When we're busy we wish we didn't have anything or less to do and when we don't have anything to do...we wish we had things to occupy our lives with. How can so few things take up so much time? So few the number doesn't go pass counting with one hand. (1) UROPs (2) Dance (3)QT. It's so simple...yet one I think about 24/7 the other the weekends the last hardly has space at all...
I don't have to right to complain, given that I chose it...but is there something I'm not doing right? It just doesn't feel right. Everything is just so spur of the moment. I slot it in the schedule then I cancel it because something comes up...things like just purely drive me crazy. Resulting in any social activities being put on hold until the last moment which I can only confirm it.
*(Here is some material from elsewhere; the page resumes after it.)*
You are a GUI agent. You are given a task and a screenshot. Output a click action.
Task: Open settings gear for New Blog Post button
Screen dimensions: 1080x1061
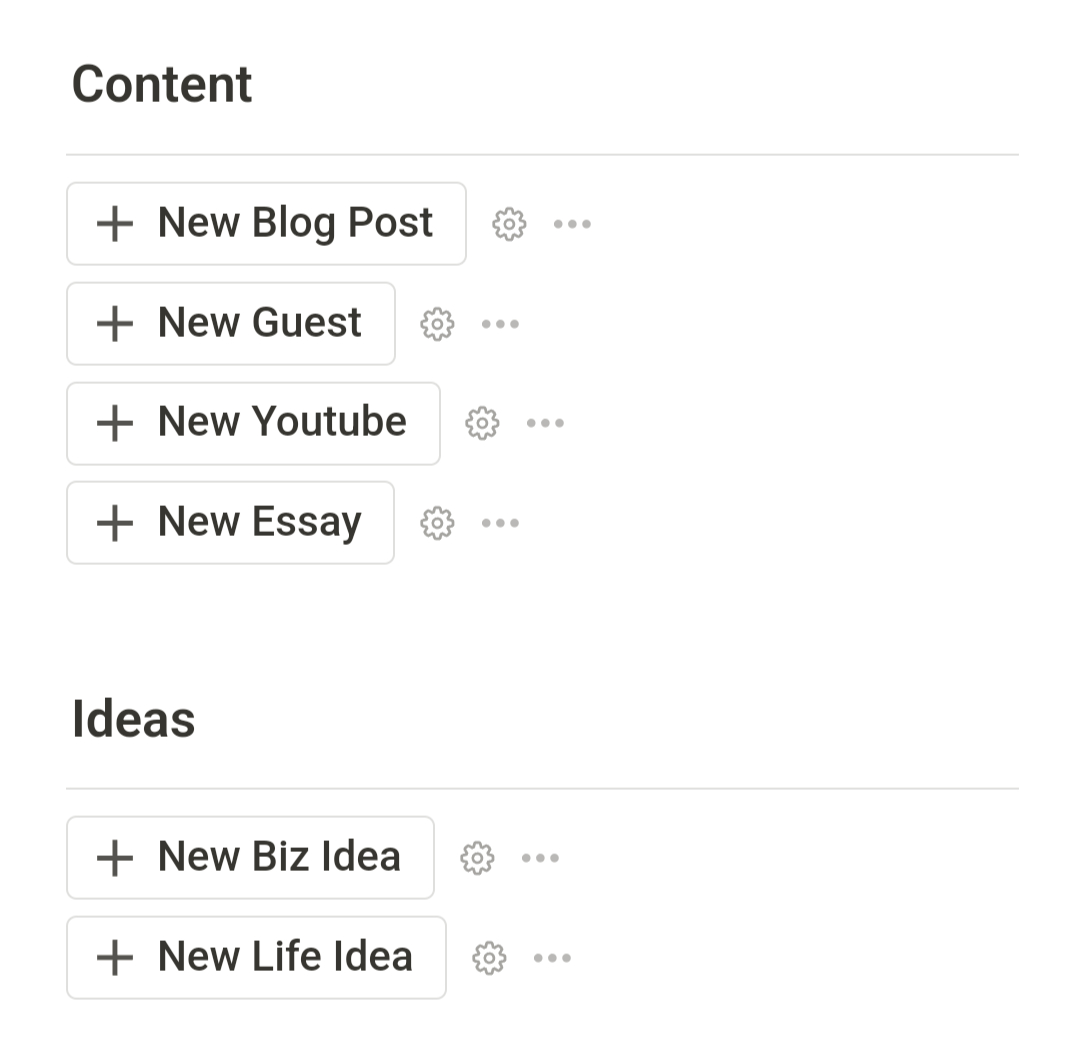pyautogui.click(x=509, y=224)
I hate this way of doing things, but it seems like it can't be helped for some reason. It's like an allergy or something I have towards, unrest, chaos, disorganistion and anything else related in my life. I can't even stand quarreling in my own family, I just switch off and become extremely irritable. Just reading what I wrote seems like a recipe for disaster cos life is supposedly full of all this kind of crap and so I'm not supposed to complain but just take it all in.
Sunday, June 07, 2009
$124 dollars that I fell in love with at vivocity aldo...pity I had to let it go.. =(
Saturday, May 16, 2009
Just go away...sometimes I wish you never existed. I wish you would LEAVE ME ALONE!!!
Can't believe what I just typed? Well, right now I just feel this way. You say you miss me...well you know what, I'm quite sure it's pretty much a very one-sided feeling.
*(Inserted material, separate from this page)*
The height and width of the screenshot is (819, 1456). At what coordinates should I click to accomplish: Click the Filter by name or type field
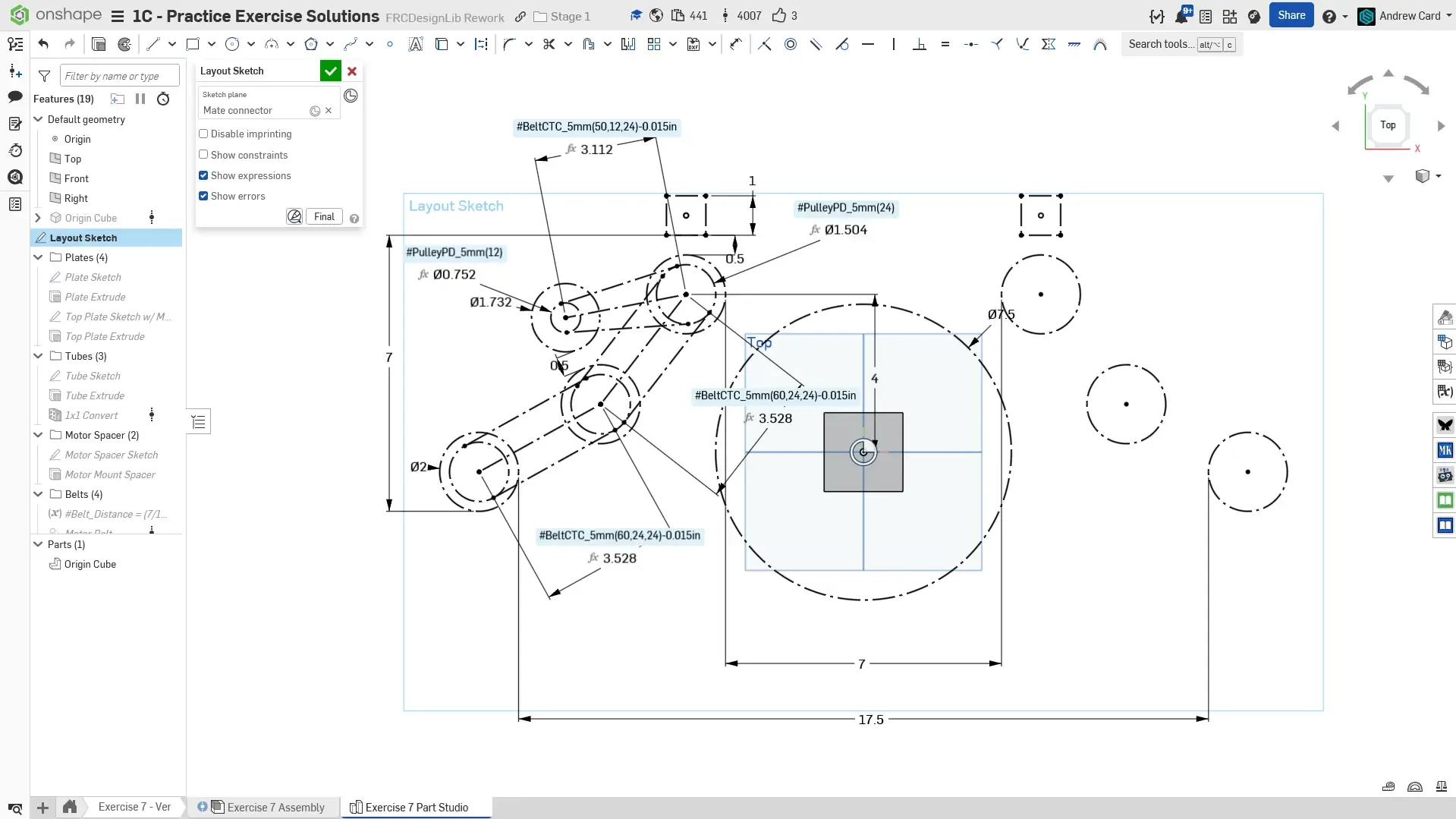click(119, 76)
I've said time and time again, wait for June...but no...you ask and ask...and I say yes. After a while I have to cancel, cos you know that this definitely takes priority. Do you like being disappointed? I don't like going out with my mind racing and worrying about something else somewhere when I'm spending time with you. Don't you get it?
Upset doesn't quite cover it, neither does pissed off. Maybe frustrated and pent up is what I feel, I just want to go somewhere and scream or shout it all out...ALL OF IT!!!
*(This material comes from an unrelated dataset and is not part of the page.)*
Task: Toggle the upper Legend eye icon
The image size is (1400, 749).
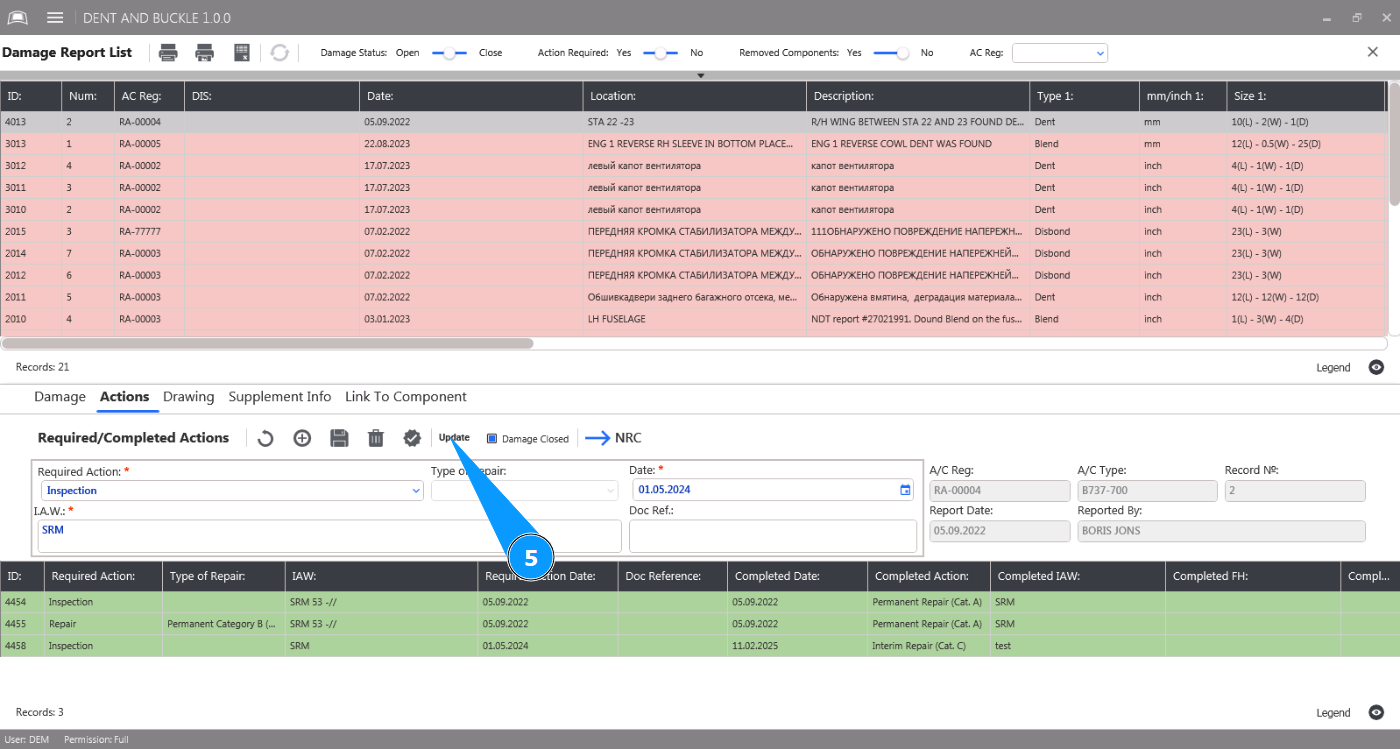Action: tap(1376, 367)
please please just go away...
I wish I had the time....
Please stop making me feel this way...
Monday, April 20, 2009
Watched centre stage II few days ago...rather disappointing actually, compared to the first, so I suppose that's why I've never heard of it.
The acting isn't great...painfully awkward, esp between the male and female lead. You can't blame them though, they're dancers not actors. Although some people say to be dancer, you gotta learn to act. The dancers from the first installment, did a rather painless and great job at that. Not much dancing, but it seems to have moved from classical ballet to contemporary though, sorta like step up to step up II.
I love this clip between the 2 leads. I like the way it progresses with the groove and all, most of it actually looks impromptu with somebody initiating something for each part....just try to ignore the painful dialogue...lol. Watching it makes you kinda wanna get up and groove to this with someone.
All that aside, I'm going to make an extremely shallow comment now...the guy is hot!! Kenny Wormald, he works as a back-up dancer for people like Justin Timberlake and apparently is touring with the PCD and dating one of them. okay...crawling out of my shallowness...enjoy.
Wednesday, March 18, 2009
Romeo, take me somewhere we can be alone.
I'll be waiting; all there's left to do is run.
You'll be the prince and I'll be the princess
It's a love story - baby just say 'Yes.'
I behave like an idiot when I don't know what's going on...doesn't everybody?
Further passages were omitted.